Il termine, che deriva dalla parola inglese “bullying” e il cui significato è letteralmente “intimorire”, rimanda molto spesso al pensiero che sia qualcosa prettamente riferito al sesso maschile. Al contrario, il bullismo “rosa”, ossia quello attuato tra ragazze, è un fenomeno in forte espansione. In questo caso le prepotenze riguardano essenzialmente l’area della relazione e agiscono attraverso una violenza più sottile e velata che molto spesso è difficile da individuare ed evidenziare agli occhi degli osservatori esterni.
La vittima si trova a subire, più che una violenza fisica, un’aggressione “psicologica”. Durante l’adolescenza ciò è più facile che accada poiché è una fase delicata in cui i ragazzi vivono maggiormente una situazione di fragilità.



«Ai fini di legge, con il termine «bullismo» si intende l'aggressione o la molestia reiterata, da parte di una singola persona o di un gruppo di persone, a danno di una o più vittime, al fine di provocare in esse sentimenti di ansia, di timore, di isolamento o di emarginazione, attraverso atti o comportamenti vessatori, pressioni e violenze fisiche o psicologiche, istigazione al suicidio o all'autolesionismo, minacce o ricatti, furti o danneggiamenti, offese o derisioni, anche aventi per oggetto la razza, la lingua, la religione, l'orientamento sessuale, l'opinione politica, l'aspetto fisico o le condizioni personali e sociali della vittima.» (dall’art. 1 comma 2 della proposta di legge 3139 del 2016).

Non si parla quindi di scherzi o litigi.
Lo scherzo ha un fine diverso: non viene compiuto con l’intento di ledere un altro, denigrarlo o umiliarlo, ma per ridere con qualcuno e non “di qualcuno”.
Al contrario, l’imposizione della propria forza e della propria volontà su un altro, attraverso l’uso di strumenti coercitivi, può determinare una vera e propria prepotenza.

 

CARATTERISTICHE PRINCIPALI


L'intenzionalità che è strettamente legata all'acquisizione di vantaggi, di prestigio e alla gratificazione e al divertimento personale nel veder soffrire gli altri, costituisce una delle caratteristiche principali di tale fenomeno. Il persecutore spesso prova piacere nell’insultare, picchiare o prevaricare una vittima, anche quando è evidente la difficoltà nella quale essa si trova.

La ripetitività della violenza costituisce un altro fattore importante: le prevaricazioni vengono reiterate nel tempo, tanto da fissare in modo statico i ruoli di bullo e vittima.

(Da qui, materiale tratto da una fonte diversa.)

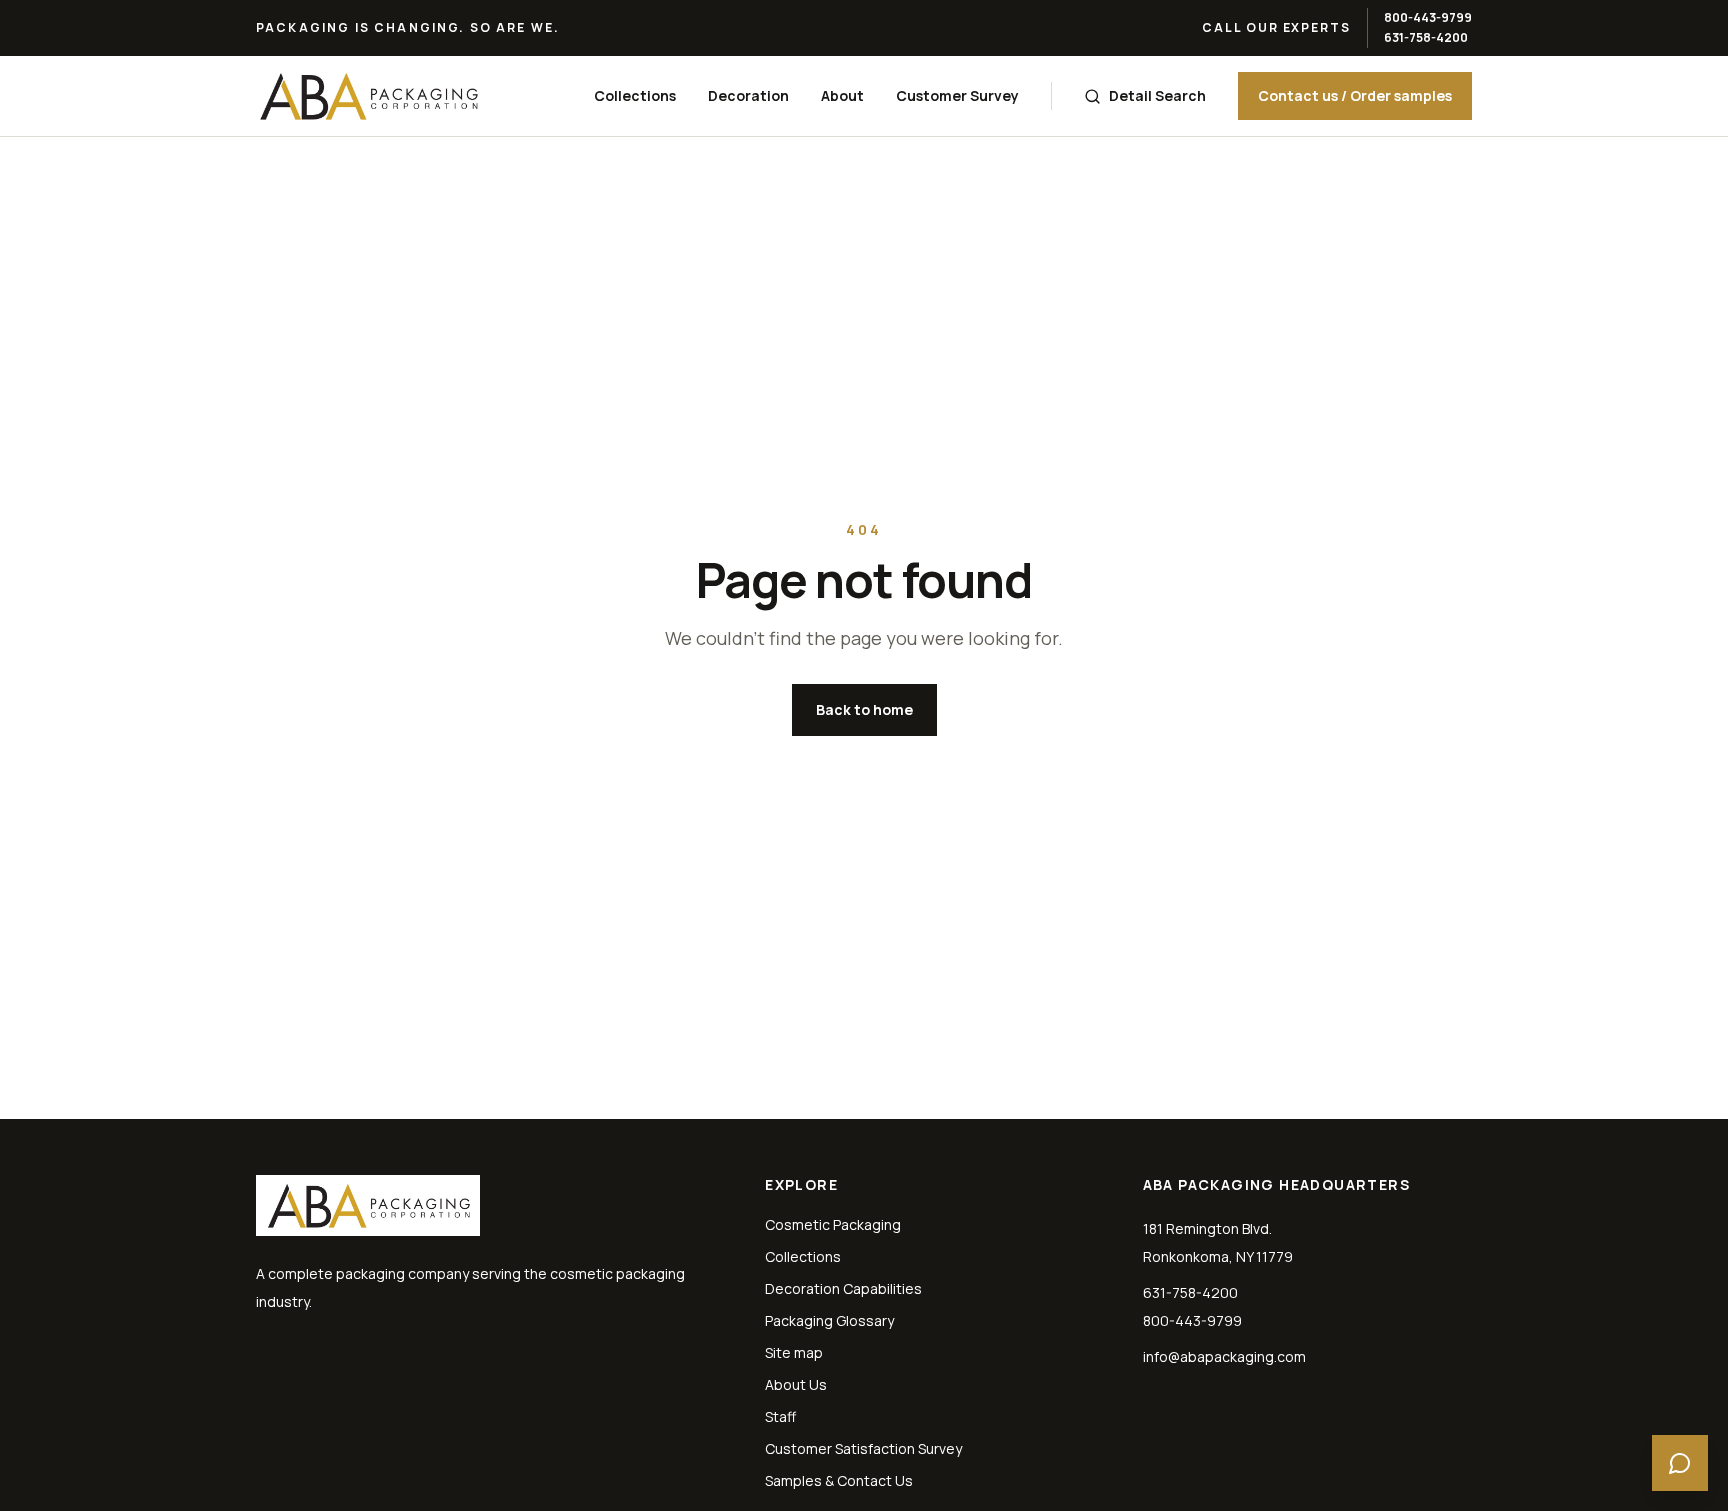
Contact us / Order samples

Tra le parti sussiste inoltre una spiccata asimmetria di potere: il bullo è qualcuno che ha un maggior potere rispetto alla vittima, a causa dell'età, della forza, della grandezza, del sesso a cui appartiene (in genere un maschio è più forte della femmina), o della sua popolarità all’interno del gruppo di coetanei.

In aggiunta, il grado di sensibilità della vittima alle violenze subite, inteso come vulnerabilità, fa sì che la stessa presenti delle caratteristiche fisiche o psicologiche che la rendano più incline alla vittimizzazione. A volte, questo porta gli altri a pensare che le vittime meritino di essere tali perché spesso assumono comportamenti provocatori e/o “diversi” dai compagni. Avallare tale pensiero significa adottare un deleterio meccanismo di disimpegno morale.  

Ad amplificare il tutto vi è anche il fattore di notorietà dell’atto, ossia la tendenza a far conoscere a quanti più possibile l’accaduto, sia per ottenere “rispetto” e “popolarità”, sia per mantenere costante, da parte del bullo, il proprio livello di potere, così da infondere negli altri una sensazione di paura.

E’ bene sottolineare che, se ci troviamo di fronte a situazioni in cui si verificano minacce pesanti, molestie o violenze, furto di oggetti costosi o uso di armi, non parliamo più di bullismo ma di veri e propri reati.